Le retour des travailleurs de la santé infectés se comprend, mais doit être expliqué
Radio-Canada
La décision du gouvernement du Québec de demander au personnel du système de santé de se présenter au travail malgré une contamination à la COVID-19 « se comprend », selon le professeur de bioéthique Bryn Williams-Jones, en entrevue mercredi à l’émission Le 15-18 sur les ondes d’ICI Première.
Pour M. Williams-Jones, qui est aussi directeur du Département de médecine sociale et préventive de l’École de santé publique de l’Université de Montréal, l’objectif poursuivi par le gouvernement s’explique. L’objectif [poursuivi] est d'éviter le délestage et les bris de services dans le réseau de la santé. Mais selon M. Williams-Jones, cela conduit à un dilemme éthique.

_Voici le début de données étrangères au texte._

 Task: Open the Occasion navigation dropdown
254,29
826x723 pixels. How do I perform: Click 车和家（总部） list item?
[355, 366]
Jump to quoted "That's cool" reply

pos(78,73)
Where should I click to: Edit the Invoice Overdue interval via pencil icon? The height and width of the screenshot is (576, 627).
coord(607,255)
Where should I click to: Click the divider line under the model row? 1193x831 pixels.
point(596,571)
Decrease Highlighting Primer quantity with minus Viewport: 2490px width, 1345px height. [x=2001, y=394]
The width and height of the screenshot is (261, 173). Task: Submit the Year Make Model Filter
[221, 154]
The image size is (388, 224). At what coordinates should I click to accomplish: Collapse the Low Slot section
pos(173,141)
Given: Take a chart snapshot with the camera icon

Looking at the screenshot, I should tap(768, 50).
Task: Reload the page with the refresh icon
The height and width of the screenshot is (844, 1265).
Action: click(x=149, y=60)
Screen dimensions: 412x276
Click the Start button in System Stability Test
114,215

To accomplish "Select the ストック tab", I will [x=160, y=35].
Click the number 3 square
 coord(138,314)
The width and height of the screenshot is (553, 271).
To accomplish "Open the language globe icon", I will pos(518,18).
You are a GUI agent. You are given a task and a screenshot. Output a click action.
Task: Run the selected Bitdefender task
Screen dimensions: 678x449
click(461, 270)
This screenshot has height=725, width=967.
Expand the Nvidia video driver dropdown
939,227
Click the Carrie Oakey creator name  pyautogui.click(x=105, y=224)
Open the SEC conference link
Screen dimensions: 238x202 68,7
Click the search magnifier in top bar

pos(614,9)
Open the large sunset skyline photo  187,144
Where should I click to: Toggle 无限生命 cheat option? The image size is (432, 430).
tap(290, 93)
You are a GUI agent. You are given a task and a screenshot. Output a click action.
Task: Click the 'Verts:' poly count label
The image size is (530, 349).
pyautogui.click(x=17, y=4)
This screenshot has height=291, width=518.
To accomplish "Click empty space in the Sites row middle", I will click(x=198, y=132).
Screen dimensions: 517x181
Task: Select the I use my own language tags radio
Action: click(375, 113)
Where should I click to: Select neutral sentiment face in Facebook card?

Je comprends les difficultés, indique-t-il, puisque les arguments sont forts dans les deux positions : faire travailler, ou non, les travailleurs de la santé qui sont contaminés à la COVID-19.
D’une part, il est possible d’agir pour maximiser le bien : plus de personnel dans le système de santé ne peut être que bénéfique. Mais les soignants sont épuisés et ils sont capables de transmettre le virus, rappelle M. Williams-Jones. Le système de santé a pourtant besoin de ces personnes, mais elles sont malades, et c’est le cœur du dilemme.
Laisser le personnel du réseau de la santé atteint de la COVID-19 en isolement conduit à imposer à ceux qui ne le sont pas la charge [de travail] des collègues qui s’absentent, et cette charge est, aux yeux de M. Williams-Jones, démesurée.
Le professeur de bioéthique mentionne toutefois que les mesures de protection qui sont en place dans le réseau de la santé sont importantes. J’ai toutes les ressources, mais le risque zéro n’existe pas, admet-il. Il pourrait y avoir des contaminations émanant du personnel qui retourne au travail.
Il insiste toutefois sur le devoir et la responsabilité du personnel soignant, qui doit offrir des services, certes, mais surtout de fournir des soins de qualité. La position du gouvernement du Québec de demander aux employés atteints de la COVID-19 de retourner au travail s’explique, mais elle conduit à de nombreuses questions quant à la santé et la sécurité du personnel et des malades.
M. Williams-Jones affirme que depuis le début de la pandémie, il y a un problème de transparence dans la gestion de la crise par le gouvernement du Québec, et qu’il faudrait assurément que l’État explique les fondements des mesures qu’il met en place.
Le fait de demander au personnel infecté de retourner dans les hôpitaux est, pour M. Willams-Jones, un compromis, un moindre mal, mais il faut l’expliquer. Le gouvernement aurait pu préparer le terrain pour cette décision, et donner l’heure juste sur le manque de main-d'œuvre dans le réseau de la santé.